As soon as Hiram saw that Bruno was barking at a hole, which seemed to be the hole of some wild animal, he went back andcalled Uncle Joe to come and see. Uncle Joe said he thought it was the hole of a fox, and from the excitement that Bruno manifested, he judged that the fox must be in it.
“I’ll go and get the tools,” said he, “and we will dig him out.”
Hiram gets a little fox.
So Uncle Joe went for the tools, and he and Hiram began to dig. They dug for more than half an hour. Finally they came to the end of the hole, and then they found a young fox crouching close into a corner. He was about as large as a small kitten.
His plans for him. Hiram gives his fox a hole to live in.
Hiram said he meant to carry the fox home, and bring him up, and tame him. He accordingly took him in his arms, and carried him back to the place where they had been digging stones. Uncle Joe carried back the tools. Bruno jumped about and barked a great deal by the side of Hiram, but Hiram ordered him to be quiet, and finally he learned that the little fox was not to be killed.
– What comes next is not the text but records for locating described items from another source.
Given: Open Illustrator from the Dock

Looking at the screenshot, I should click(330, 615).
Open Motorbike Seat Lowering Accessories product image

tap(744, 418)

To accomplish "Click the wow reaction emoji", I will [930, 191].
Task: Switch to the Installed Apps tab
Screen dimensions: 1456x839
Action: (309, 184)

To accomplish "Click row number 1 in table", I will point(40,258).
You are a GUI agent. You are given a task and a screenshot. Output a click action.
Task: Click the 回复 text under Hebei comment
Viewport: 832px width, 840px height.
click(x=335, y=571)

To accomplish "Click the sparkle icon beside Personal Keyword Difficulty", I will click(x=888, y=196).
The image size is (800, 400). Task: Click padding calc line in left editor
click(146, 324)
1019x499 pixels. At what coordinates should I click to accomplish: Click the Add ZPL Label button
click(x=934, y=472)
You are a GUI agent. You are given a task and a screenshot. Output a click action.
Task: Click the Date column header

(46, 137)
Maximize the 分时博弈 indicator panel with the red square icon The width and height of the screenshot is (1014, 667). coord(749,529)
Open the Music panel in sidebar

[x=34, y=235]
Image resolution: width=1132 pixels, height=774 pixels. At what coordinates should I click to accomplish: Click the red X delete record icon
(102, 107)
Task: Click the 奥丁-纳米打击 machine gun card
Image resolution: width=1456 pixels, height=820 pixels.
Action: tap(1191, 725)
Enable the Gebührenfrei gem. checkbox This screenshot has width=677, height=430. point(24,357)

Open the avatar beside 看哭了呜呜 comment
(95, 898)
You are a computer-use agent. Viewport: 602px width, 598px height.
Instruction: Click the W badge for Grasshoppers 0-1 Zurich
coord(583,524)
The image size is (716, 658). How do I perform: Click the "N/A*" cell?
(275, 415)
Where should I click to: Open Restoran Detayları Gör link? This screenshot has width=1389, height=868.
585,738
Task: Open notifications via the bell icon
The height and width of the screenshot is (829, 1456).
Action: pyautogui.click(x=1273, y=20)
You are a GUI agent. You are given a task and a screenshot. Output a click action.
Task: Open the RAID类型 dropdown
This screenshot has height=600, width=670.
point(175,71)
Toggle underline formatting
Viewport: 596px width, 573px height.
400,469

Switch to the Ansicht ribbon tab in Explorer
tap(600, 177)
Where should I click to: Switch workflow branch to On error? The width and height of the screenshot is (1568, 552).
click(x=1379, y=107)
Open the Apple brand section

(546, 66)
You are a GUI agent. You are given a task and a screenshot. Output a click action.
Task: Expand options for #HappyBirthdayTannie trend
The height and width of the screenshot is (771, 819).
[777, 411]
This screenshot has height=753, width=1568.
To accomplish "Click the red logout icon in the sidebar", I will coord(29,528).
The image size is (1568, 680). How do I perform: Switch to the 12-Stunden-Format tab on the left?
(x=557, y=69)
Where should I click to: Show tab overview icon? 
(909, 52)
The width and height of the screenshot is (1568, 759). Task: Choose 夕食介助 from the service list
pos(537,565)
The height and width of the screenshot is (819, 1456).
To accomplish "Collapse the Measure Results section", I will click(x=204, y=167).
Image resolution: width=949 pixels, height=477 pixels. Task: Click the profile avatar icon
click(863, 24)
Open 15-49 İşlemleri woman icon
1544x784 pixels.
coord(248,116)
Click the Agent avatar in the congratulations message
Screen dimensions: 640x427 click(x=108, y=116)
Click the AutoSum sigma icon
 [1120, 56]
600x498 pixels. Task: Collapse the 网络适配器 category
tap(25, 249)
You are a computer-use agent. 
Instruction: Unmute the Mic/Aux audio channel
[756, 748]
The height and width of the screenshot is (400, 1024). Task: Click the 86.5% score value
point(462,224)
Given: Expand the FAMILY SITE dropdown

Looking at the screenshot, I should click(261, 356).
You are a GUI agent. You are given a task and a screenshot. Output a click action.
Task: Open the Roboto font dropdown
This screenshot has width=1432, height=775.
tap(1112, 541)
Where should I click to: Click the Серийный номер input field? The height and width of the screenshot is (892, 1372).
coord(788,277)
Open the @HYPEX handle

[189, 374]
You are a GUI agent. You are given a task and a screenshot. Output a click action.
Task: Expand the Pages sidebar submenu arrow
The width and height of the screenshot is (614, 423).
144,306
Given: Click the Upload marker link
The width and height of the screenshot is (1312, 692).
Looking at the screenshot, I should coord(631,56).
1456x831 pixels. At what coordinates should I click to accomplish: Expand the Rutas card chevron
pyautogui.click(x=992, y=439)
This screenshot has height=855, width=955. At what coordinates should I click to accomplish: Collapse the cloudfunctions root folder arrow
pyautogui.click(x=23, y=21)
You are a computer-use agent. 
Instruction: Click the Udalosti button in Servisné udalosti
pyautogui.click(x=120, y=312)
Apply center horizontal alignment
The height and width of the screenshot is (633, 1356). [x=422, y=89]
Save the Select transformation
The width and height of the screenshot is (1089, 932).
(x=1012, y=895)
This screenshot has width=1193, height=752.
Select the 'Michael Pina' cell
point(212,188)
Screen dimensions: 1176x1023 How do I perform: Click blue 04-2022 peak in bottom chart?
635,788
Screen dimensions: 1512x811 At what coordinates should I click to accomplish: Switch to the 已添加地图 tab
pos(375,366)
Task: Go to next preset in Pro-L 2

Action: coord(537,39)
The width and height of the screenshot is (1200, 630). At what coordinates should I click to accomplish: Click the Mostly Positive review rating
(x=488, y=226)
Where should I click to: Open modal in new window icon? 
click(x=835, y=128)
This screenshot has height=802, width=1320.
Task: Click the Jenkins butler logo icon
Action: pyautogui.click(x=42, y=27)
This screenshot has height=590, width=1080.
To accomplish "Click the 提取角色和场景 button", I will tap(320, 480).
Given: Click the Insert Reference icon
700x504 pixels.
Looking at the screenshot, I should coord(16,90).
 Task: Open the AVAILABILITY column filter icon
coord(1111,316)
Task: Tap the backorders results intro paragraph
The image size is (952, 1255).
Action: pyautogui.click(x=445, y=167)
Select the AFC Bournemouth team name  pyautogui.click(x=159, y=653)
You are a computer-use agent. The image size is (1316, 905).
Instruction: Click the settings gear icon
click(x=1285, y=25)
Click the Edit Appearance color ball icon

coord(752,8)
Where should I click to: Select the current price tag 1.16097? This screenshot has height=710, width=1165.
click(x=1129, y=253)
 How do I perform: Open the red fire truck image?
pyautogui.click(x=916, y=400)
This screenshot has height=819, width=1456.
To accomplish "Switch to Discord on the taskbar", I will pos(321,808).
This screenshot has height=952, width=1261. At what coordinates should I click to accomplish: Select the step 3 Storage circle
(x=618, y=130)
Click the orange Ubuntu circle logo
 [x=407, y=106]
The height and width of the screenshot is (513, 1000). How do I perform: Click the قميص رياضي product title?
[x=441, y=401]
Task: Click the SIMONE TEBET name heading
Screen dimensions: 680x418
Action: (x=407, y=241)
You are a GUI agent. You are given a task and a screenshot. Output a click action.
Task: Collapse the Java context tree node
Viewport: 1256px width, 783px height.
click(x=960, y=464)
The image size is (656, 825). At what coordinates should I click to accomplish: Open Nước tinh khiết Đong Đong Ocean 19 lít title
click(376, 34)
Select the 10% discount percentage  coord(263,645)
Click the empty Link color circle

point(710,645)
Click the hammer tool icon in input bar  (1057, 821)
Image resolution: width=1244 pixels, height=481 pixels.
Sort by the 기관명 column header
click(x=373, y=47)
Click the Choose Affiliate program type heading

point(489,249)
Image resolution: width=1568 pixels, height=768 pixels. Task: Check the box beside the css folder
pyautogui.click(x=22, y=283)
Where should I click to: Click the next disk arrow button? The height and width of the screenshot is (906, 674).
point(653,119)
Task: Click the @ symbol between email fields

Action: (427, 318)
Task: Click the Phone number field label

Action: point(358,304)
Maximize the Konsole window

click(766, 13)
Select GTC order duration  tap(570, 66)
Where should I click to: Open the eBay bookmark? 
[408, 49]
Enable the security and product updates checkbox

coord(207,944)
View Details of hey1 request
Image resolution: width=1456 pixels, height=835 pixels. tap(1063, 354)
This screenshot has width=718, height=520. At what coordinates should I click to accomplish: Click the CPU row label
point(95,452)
When they reached the stone quarry, Hiram made a small pen for the fox. He made it of four square stones, which he placed together so as to inclose a small space, and then he covered this space by means of a flat stone which he placed over it. Thus the little prisoner was secured.
When the pen was completed, and the fox put in, Hiram resumed his work of digging stones with Uncle Joe. He was very eager now to get the load completed as soon as possible, so as to go home with his fox. While he was at work thus, Bruno crouched down before the place where Hiram had shut up his fox, and watched very earnestly. He understood that Hiram wished to keep the fox, and therefore he had no intention of hurting him. He only meant to be all ready to give the alarm, in case the little prisoner should attempt to get away.
Hiram had very good success in training and taming his fox. Ralph and Eddy came often to see him, and they sometimes helped Hiram to feed him, and to take care of him. There was a place by an old wall behind the house where Hiram lived where there was a hole, which seemed to lead under ground, from a sort of angle between two large stones.
“I’ll let him have that hole for his house,” said Hiram. “I don’t know how deep it is; but if it is not deep enough for him, he must dig it deeper.”
The chain.
Ralph had a small collar which was made for a dog’s collar; and one day, when he felt more good-natured than usual, and had in some measure forgotten Hiram’s refusal to sell Bruno to him, he offered to lend Hiram this collar to put around Foxy’s neck.
“Then,” said Ralph, “you can get a long chain, and chain Foxy to a stake close to the mouth of his hole. And so the chain will allow him to go in and out of his hole, and to play about around it, and yet it will prevent his running away.”
Hiram liked this plan very much. So Ralph brought the collar, and the boys put it upon Foxy’s neck. Hiram also found a kind of chain at a hardware store in the village, which he thought would be suitable to his purpose, and he bought two yards of it. This length of chain, when Foxy was fastened with it, gave him a very considerable degree of liberty, and, at the same time, prevented him from running away. He could go into his hole, where he was entirely out of sight, or he could come out and play in the grass, and under the lilac bushes that were about his hole, and eat the food which Hiram brought out for him there. Sometimes, too, he would climb up to the top of the wall, and lie therean hour at a time, asleep. If, however, on such occasions, he heard any one coming, he would run down the rocks that formed the wall, and disappear in his hole in an instant, and he would not come out again until he was quite confident that the danger had gone by.